The Hough transform is able to reliably find linear features in the range image and determine their location and orientation. Using the Hough transform in both outdoor and indoor environments, a mobile robot employing the Hough transform may reliably detect exterior building walls, interior hallway walls, street curbs, and rows of parked cars, for example.
In accordance with at least one non-limiting example, the Hough transform processes range data from the LIDAR and calculates the strongest line orientations and offsets relative to the robot's current position. This system is highly accurate and reliable in determining the location and orientation of walls indoors and shows promising levels of accuracy and reliability outdoors.
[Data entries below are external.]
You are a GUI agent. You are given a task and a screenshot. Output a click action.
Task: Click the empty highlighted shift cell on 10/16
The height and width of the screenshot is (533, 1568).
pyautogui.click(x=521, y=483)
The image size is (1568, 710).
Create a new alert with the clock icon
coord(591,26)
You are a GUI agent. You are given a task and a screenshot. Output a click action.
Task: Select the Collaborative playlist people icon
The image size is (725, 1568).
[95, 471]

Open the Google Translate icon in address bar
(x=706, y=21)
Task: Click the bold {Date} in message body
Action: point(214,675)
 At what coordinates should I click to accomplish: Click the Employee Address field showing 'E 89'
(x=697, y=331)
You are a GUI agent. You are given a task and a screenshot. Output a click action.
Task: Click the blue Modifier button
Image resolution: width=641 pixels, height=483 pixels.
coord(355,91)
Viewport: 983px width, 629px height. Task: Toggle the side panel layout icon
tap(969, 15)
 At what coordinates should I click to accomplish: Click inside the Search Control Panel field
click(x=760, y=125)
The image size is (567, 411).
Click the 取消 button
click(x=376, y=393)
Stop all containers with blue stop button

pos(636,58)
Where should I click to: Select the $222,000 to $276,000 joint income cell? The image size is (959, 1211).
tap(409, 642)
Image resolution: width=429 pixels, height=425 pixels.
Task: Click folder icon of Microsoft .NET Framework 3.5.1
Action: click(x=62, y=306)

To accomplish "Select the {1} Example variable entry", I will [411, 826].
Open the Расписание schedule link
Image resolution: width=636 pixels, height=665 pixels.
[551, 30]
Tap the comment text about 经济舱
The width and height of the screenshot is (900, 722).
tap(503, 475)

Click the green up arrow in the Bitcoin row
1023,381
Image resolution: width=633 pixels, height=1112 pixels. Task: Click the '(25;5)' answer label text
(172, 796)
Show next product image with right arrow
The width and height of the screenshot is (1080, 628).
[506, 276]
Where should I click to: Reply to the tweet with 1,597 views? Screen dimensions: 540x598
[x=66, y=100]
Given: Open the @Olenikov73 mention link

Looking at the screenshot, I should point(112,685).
If, for example, the robot may become tilted so that it was not parallel to the ground, the laser plane would intersect the ground. In some cases, this may generate a “false positive” (spurious) potential line that could confuse the perimeter following behavior. To deal with this problem, a range filter may be deployed, which uses the sensor data from the mobile robot's pan/tilt sensor to project the laser points into 3D (see the organization diagram of
This filter can work effectively to allow the robot to ignore spurious range readings that hit the ground because of the tilt of the robot, for example. This may enable the robot to successfully follow building walls without being distracted by the spurious ground hits. In addition, when the robot traverses over curbs, this can prevent the obstacle avoidance behavior from erroneously perceiving the ground as an obstacle and undesirably turning to avoid it, for example.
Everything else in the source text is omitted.